Page MenuHomePhabricator

PendingChangesBot: Investigate methods to detect if pending change additions still exist in current article version
Open, Needs TriagePublic

Description

When reviewing pending changes, we need to detect whether text added in a pending revision still exists in the current version of the article. If all additions made in the pending change have been removed or superseded by subsequent edits, the pending change can be automatically accepted (or skipped), as there's no longer any content to review.

Desired bot behavior

  • Detect when text added in a pending change no longer exists (or has been substantially modified) in the current article version
  • Detect also cases where additions are only partially intact (i.e., there is new text inside the added text from other users, the addition was partially removed, or text has been moved)
  • Automatically accept or skip such pending changes, as the content is no longer present to review

Task
Investigate how detection should be done and whether we need per-revision word-level annotation indicating which revision is the origin of each word, or if an (open source) LLM can do this for us just by providing the original diff and latest revision wikitext.

Data records:
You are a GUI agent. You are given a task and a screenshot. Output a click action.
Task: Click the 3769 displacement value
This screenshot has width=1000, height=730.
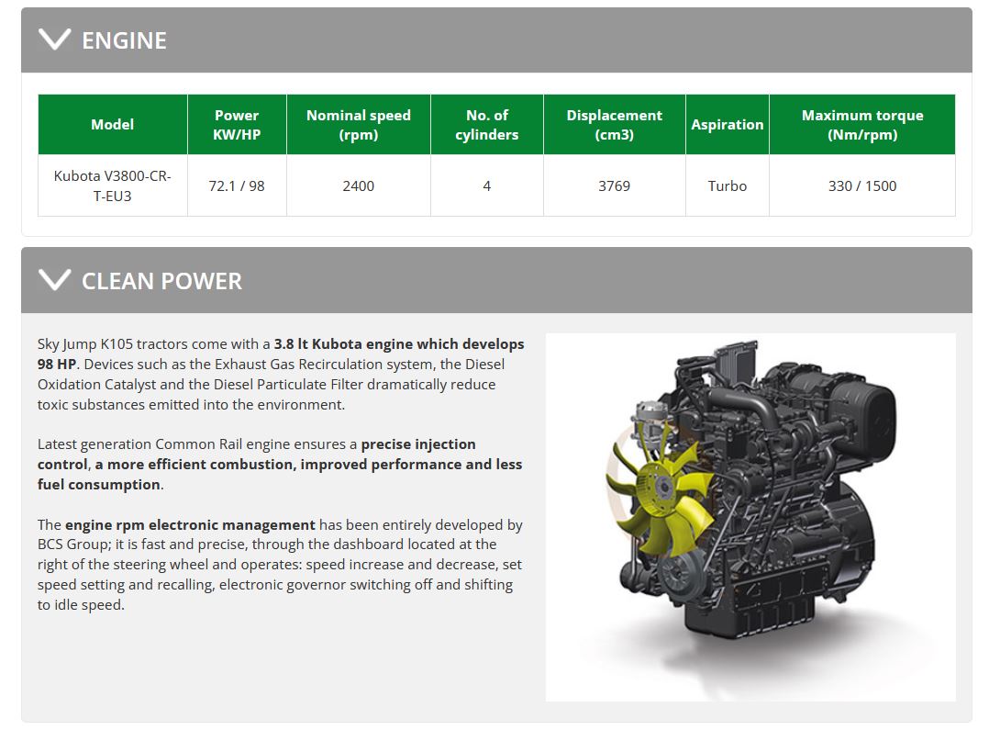pos(614,185)
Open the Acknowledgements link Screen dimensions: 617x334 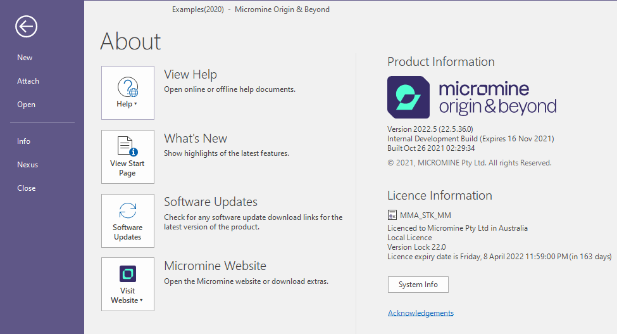point(421,312)
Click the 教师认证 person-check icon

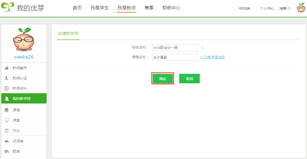pos(7,78)
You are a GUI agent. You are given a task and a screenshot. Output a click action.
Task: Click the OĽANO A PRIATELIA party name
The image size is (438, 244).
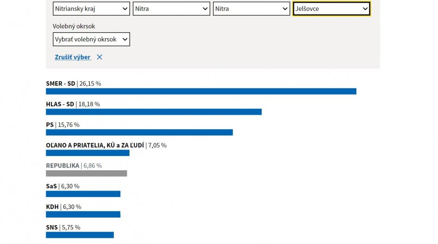[x=95, y=145]
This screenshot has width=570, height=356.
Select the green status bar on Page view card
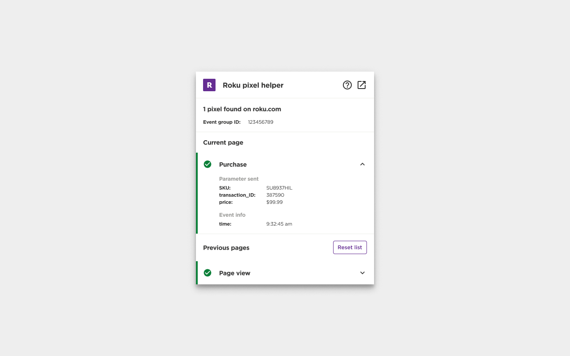(197, 273)
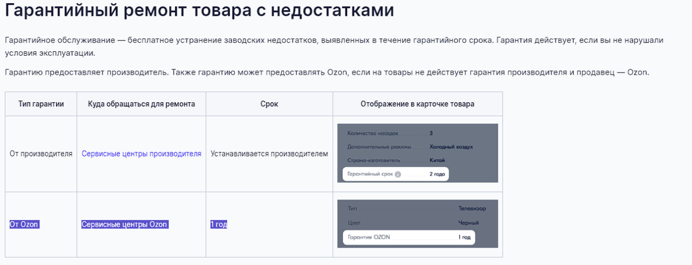Click the Тип гарантии column header

pos(41,104)
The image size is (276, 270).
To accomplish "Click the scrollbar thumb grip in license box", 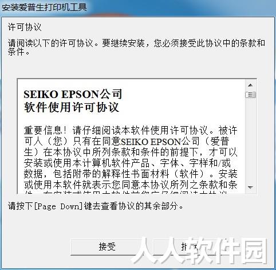I will 250,95.
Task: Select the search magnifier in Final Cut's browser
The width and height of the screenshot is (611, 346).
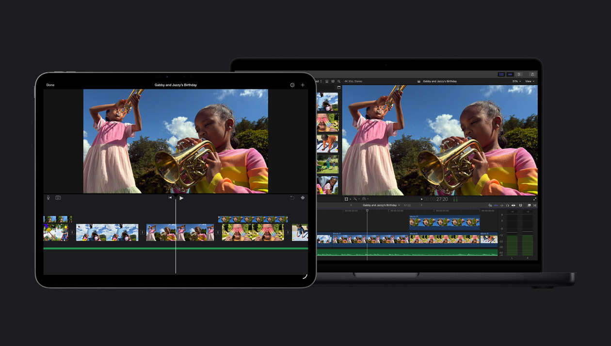Action: pyautogui.click(x=338, y=81)
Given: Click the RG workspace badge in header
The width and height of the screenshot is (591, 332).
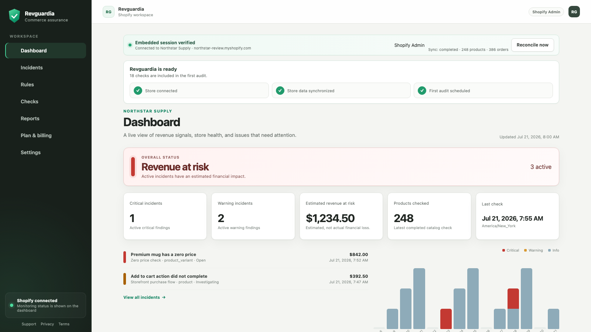Looking at the screenshot, I should click(x=109, y=12).
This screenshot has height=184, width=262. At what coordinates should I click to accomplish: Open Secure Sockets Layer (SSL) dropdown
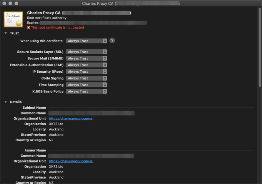tap(86, 52)
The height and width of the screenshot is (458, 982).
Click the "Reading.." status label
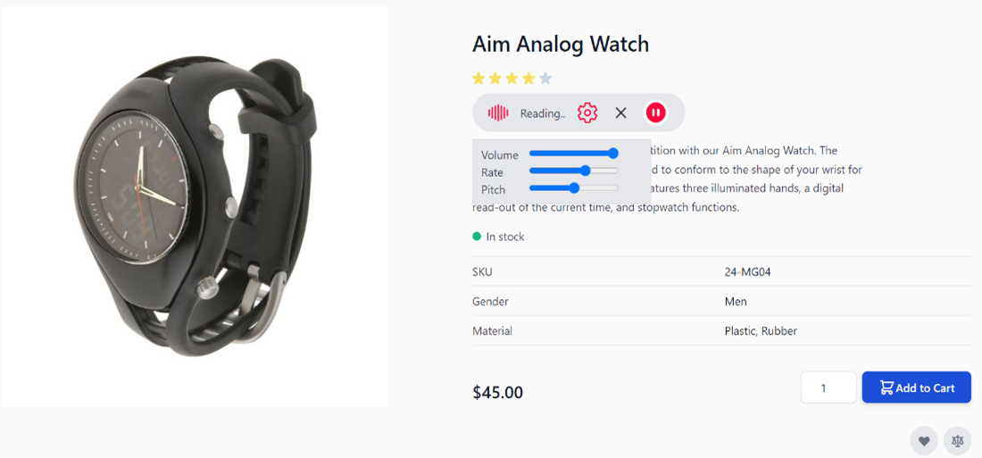(543, 113)
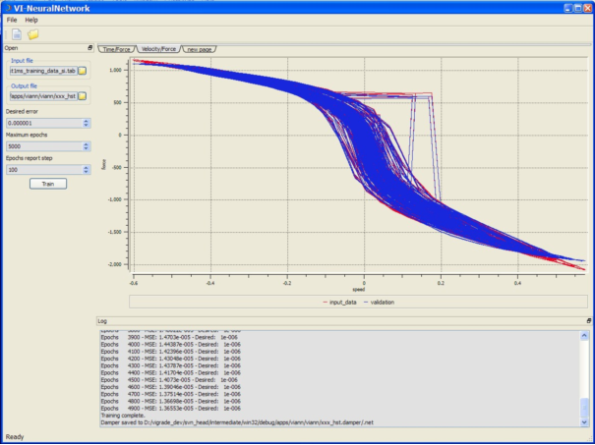
Task: Adjust the Maximum epochs spinner arrows
Action: click(x=87, y=146)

What this exercise asks:
- A) List the three cases the PendingChangesBot task gives in which an addition counts as only partially intact.
- B) According to the PendingChangesBot task, what two inputs would an LLM be given to do the detection?
- C) Carry on writing the PendingChangesBot task from the point where it stops.
The listing has no connection to the PendingChangesBot task.

Answers to this exercise:
- A)
- There is new text from other users inside the added text.
- The addition was partially removed.
- Text has been moved.

- B) The original diff and the latest revision wikitext.

- C)
Also determine if there are existing (Python) tools or libraries for this kind of work. (WikiTrust for example did this so we know it is technically possible but it was written in OCaml and has been defunct for over 10 years.)

Provide a proposal or results of the investigation in the comments, and we can write an actual task ticket based on the investigation.

Event Timeline

Hello @Zache , I made my research and came up with a proposal but I can't paste it directly due to it's length so I attached in a google docs. Here is the link: https://docs.google.com/document/d/1Y1fHYUDenIiSmQQtC7ZErrcmqlTgr9npDnLx6K5cE2o/edit?usp=sharing

Please kindly go through it

Thank you. In practical point of view the LLM:s are bad because it is slow and unrealiable and result was somewhat worse than i expected. In any case would you like to implement proposal B:s first phase?

Yes I can. Should I open an issue on Github first commencing work or I should start working and create a PR when I'm done?

Open ticket on github and make pull request to it. I will keep this ticket open if somebody else would like to take answer to it and take alternative paths.

I think that your proposal is pretty solid for making quick filtering, but for example Wikitrust style annotation has its own benefits but requires precomputing the data.